Comparison of Models
Model | R² Score |
---|---|
Polynomial Regression | 0.86 |
Decision Tree Regressor | 0.87 |
Insights:
- Decision Tree Regressor slightly outperforms Polynomial Regression in this case.
- Proper Hyperparameter Tuning significantly enhances the Decision Tree’s performance.
- Both models have their merits; the choice depends on the specific use case and data characteristics.
Conclusion and Best Practices
In this guide, we explored the implementation of Polynomial Regression and Decision Tree Regressor on an insurance dataset. Key takeaways include:
- Data Preprocessing: Proper encoding of categorical variables is essential for model accuracy.
- Model Evaluation: R² Score serves as a reliable metric to assess model performance.

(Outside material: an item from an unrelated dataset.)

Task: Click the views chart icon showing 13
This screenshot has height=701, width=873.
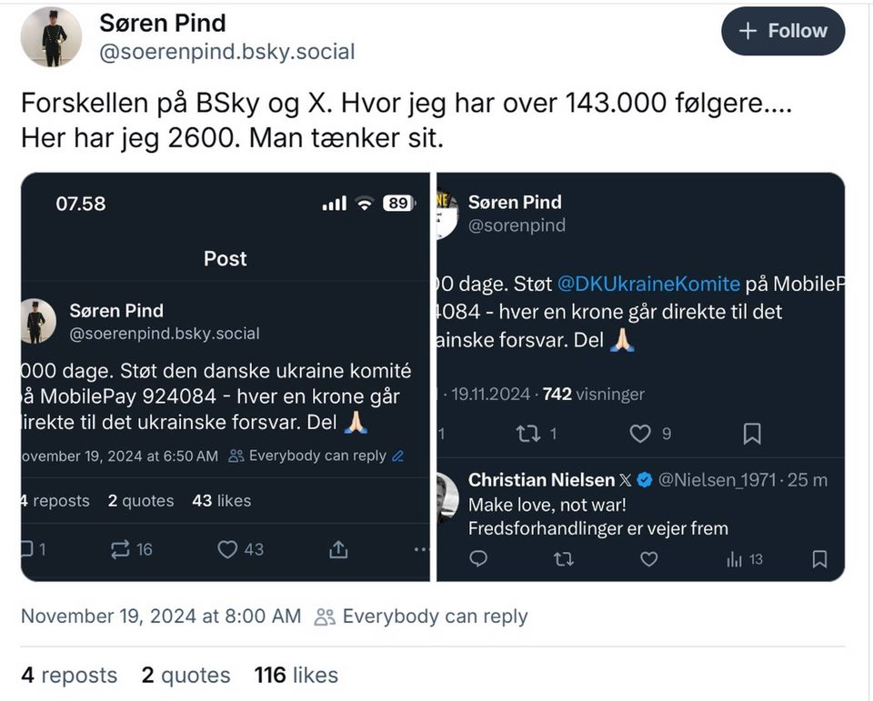Action: tap(735, 559)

- Hyperparameter Tuning: Adjusting parameters like
max_depth
can prevent overfitting and underfitting. - Cross-Validation: Enhances the reliability of performance metrics.
Best Practices:
- Understand Your Data: Before modeling, explore and understand the dataset to make informed preprocessing and modeling decisions.
- Feature Engineering: Consider creating new features or transforming existing ones to capture underlying patterns.
- Model Selection: Experiment with multiple algorithms to identify the best performer for your specific task.
- Regularization Techniques: Utilize techniques like pruning in Decision Trees to prevent overfitting.
- Continuous Learning: Stay updated with the latest machine learning techniques and best practices.
By adhering to these practices, you can build robust and accurate predictive models tailored to your dataset and objectives.
Empower your data science journey by experimenting with these models on various datasets and exploring advanced techniques to further enhance model performance.